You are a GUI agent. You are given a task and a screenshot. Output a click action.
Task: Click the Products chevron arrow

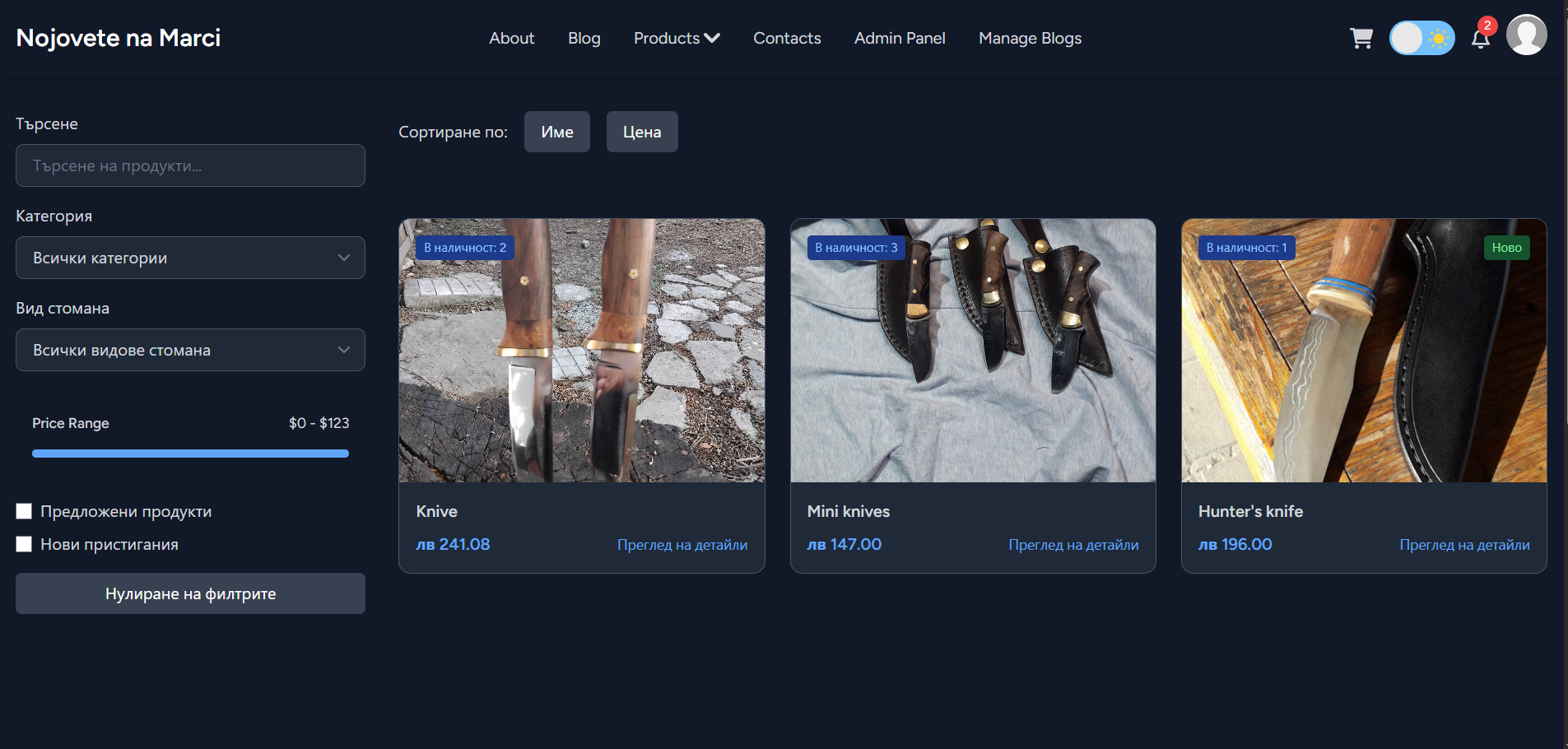[713, 39]
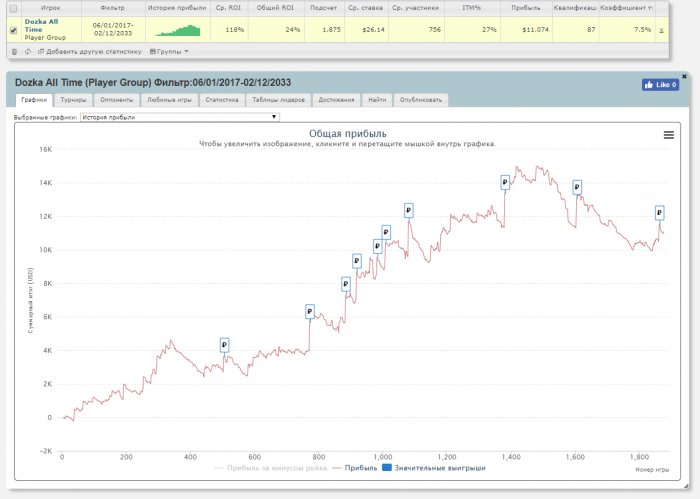Open the Таблицы лидеров tab
Image resolution: width=700 pixels, height=499 pixels.
[x=273, y=100]
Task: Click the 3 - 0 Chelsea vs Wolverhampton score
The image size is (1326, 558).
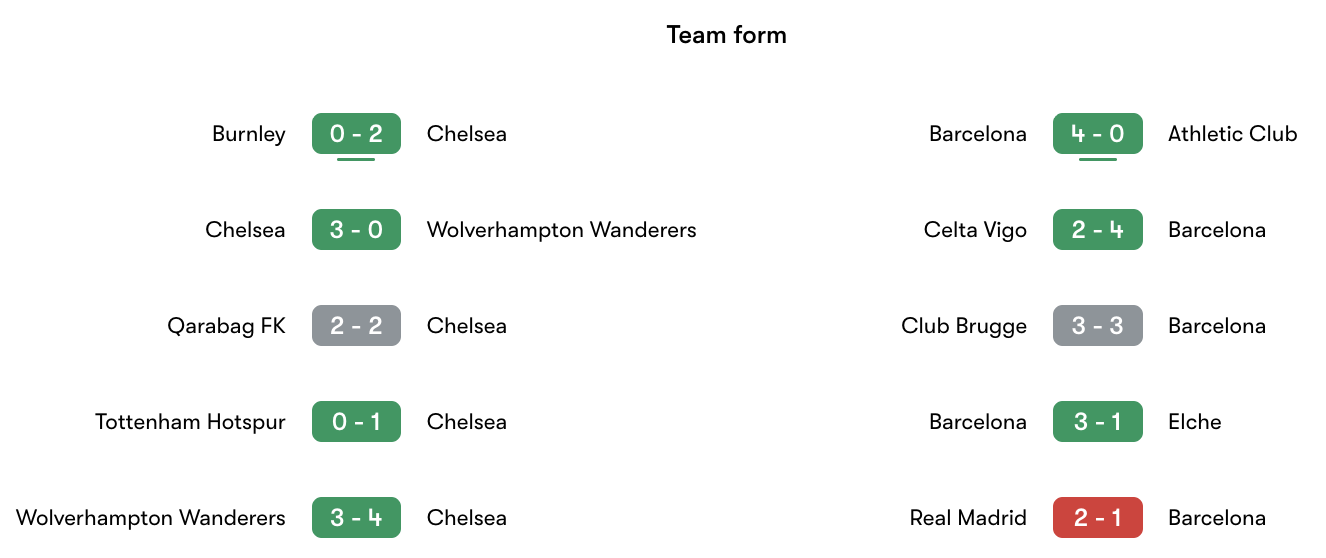Action: coord(356,230)
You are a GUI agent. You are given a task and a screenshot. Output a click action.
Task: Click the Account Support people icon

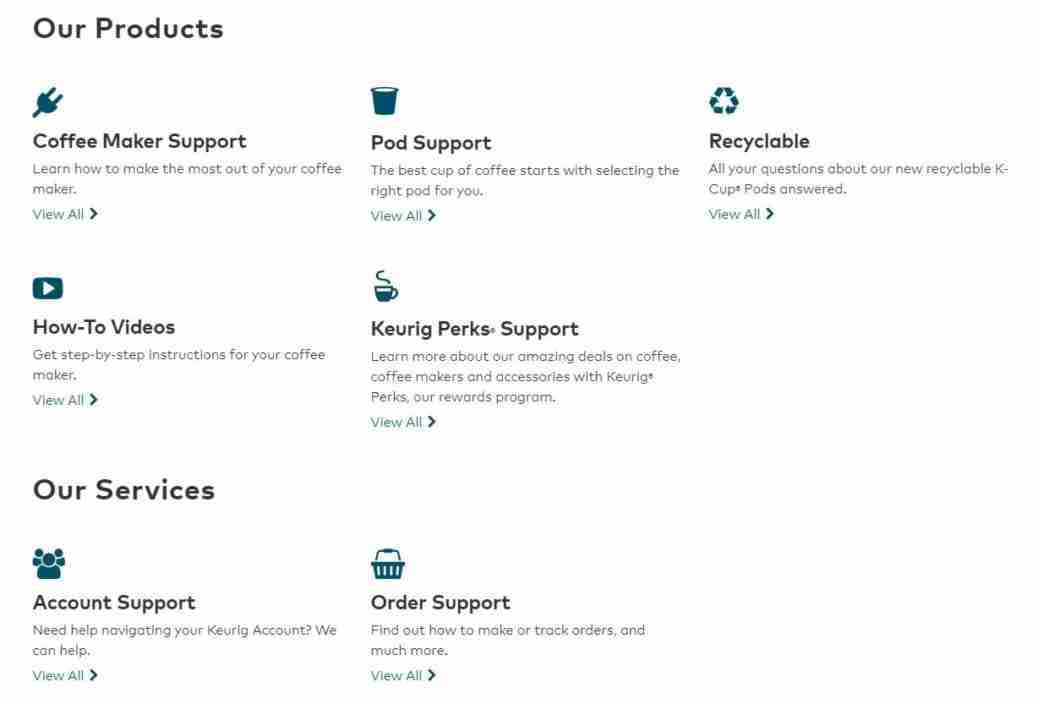(x=48, y=562)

**Problem requirements:**
In the lines above, from the line with "Task: Click the 3" through the last line, replace "screenshot" with "screen capture" and leave everything else unchanged. Reproduce only those lines, and leave the pictures out.

**Exercise solution:**
Task: Click the 3 - 0 Chelsea vs Wolverhampton score
The image size is (1326, 558).
Action: coord(356,230)
You are a GUI agent. You are given a task and a screen capture. Output a click action.
Task: Click the Account Support people icon

(x=48, y=562)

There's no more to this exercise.